Here is a map showing the historic earthquake regions. Earthquake slip contours are shown for the 2004 and 2005 earthquakes. Some references for these earthquake sources include: Newcomb and McMann, 1987; Rivera et al., 2002; Abercrombie et al., 2003; Natawidjaja et al., 2006; Konca et al., 2008; Bothara, 2010; Kanamori et al., 2010; Philibosian et al., 2012.

This map shows the magnitude of these historic earthquakes overlain upon a map showing the magnetic anomalies. I will discuss the tectonic significance of these anomalies later.

This map also includes the plate motion vectors, regional plate boundaries, and the extent of the Bengal and Nicobar fans.

Here is the USGS poster for this earthquake. These results were put out very soon after the earthquake and later reports made more refined analyses. For example, there are over a dozen earthquake slip models for this earthquake, most all are better than this initial USGS version.

This is the modeled shaking intensity map generated by the USGS, using the Modified Mercalli Intensity Scale. This map is based on numerical modeling of the fault slip and is preliminary. Compare it with the next map, which is based upon observations from real people. I will write a little more about the MMI scale in the coming week.

Here is the Did You Feel It map, which is based on felt reports by people who could submit their observations via the USGS website.

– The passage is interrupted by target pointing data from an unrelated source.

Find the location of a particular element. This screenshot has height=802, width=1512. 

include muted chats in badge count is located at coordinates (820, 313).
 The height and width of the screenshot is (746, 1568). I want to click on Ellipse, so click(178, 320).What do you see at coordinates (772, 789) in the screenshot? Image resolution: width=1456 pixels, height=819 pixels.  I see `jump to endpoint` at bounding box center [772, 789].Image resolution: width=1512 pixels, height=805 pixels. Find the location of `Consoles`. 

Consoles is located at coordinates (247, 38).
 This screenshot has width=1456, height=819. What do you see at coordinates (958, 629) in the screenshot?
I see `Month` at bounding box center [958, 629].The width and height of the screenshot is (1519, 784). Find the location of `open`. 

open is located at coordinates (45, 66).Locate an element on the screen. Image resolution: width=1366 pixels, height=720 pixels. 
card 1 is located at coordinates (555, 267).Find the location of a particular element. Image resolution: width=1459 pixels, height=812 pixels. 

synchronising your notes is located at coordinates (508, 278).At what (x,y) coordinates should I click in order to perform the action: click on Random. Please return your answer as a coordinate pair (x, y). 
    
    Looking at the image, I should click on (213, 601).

Here is some eye candy to get us rolling. This is a figure from Chlieh et al. (2007). These figures show different versions of their slip model as they relate to observations (black vectors) and models (red vectors) of uplift and subsidence. Vectors are arrows that show sense of motion (in this case, up or down) and some magnitude (in this case, amount of vertical motion).

References:

  • Abercrombie, R.E., Antolik, M., Ekstrom, G., 2003. The June 2000 Mw 7.9 earthquakes south of Sumatra: Deformation in the India–Australia Plate. Journal of Geophysical Research 108, 16.
  • Bothara, J., Beetham, R.D., Brunston, D., Stannard, M., Brown, R., Hyland, C., Lewis, W., Miller, S., Sanders, R., Sulistio, Y., 2010. General observations of effects of the 30th September 2009 Padang earthquake, Indonesia. Bulletin of the New Zealand Society for Earthquake Engineering 43, 143-173.
  • Chlieh, M., Avouac, J.-P., Hjorleifsdottir, V., Song, T.-R.A., Ji, C., Sieh, K., Sladen, A., Hebert, H., Prawirodirdjo, L., Bock, Y., Galetzka, J., 2007. Coseismic Slip and Afterslip of the Great (Mw 9.15) Sumatra-Andaman Earthquake of 2004. Bulletin of the Seismological Society of America 97, S152-S173.
  • Kanamori, H., Rivera, L., Lee, W.H.K., 2010. Historical seismograms for unravelling a mysterious earthquake: The 1907 Sumatra Earthquake. Geophysical Journal International 183, 358-374.
  • Konca, A.O., Avouac, J., Sladen, A., Meltzner, A.J., Sieh, K., Fang, P., Li, Z., Galetzka, J., Genrich, J., Chlieh, M., Natawidjaja, D.H., Bock, Y., Fielding, E.J., Ji, C., Helmberger, D., 2008. Partial Rupture of a Locked Patch of the Sumatra Megathrust During the 2007 Earthquake Sequence. Nature 456, 631-635.
  • Natawidjaja, D.H., Sieh, K., Chlieh, M., Galetzka, J., Suwargadi, B., Cheng, H., Edwards, R.L., Avouac, J., Ward, S.N., 2006. Source parameters of the great Sumatran megathrust earthquakes of 1797 and 1833 inferred from coral microatolls. Journal of Geophysical Research 111, 37.
  • Newcomb, K.R., McCann, W.R., 1987. Seismic History and Seismotectonics of the Sunda Arc. Journal of Geophysical Research 92, 421-439.
  • Philibosian, B., Sieh, K., Natawidjaja, D.H., Chiang, H., Shen, C., Suwargadi, B., Hill, E.M., Edwards, R.L., 2012. An ancient shallow slip event on the Mentawai segment of the Sunda megathrust, Sumatra. Journal of Geophysical Research 117, 12.
  • Rivera, L., Sieh, K., Helmberger, D., Natawidjaja, D.H., 2002. A Comparative Study of the Sumatran Subduction-Zone Earthquakes of 1935 and 1984. BSSA 92, 1721-1736.
  • Sieh, K., Natawidjaja, D.H., Meltzner, A.J., Shen, C., Cheng, H., Li, K., Suwargadi, B.W., Galetzka, J., Philobosian, B., Edwards, R.L., 2008. Earthquake Supercycles Inferred from Sea-Level Changes Recorded in the Corals of West Sumatra. Science 322, 1674-1678.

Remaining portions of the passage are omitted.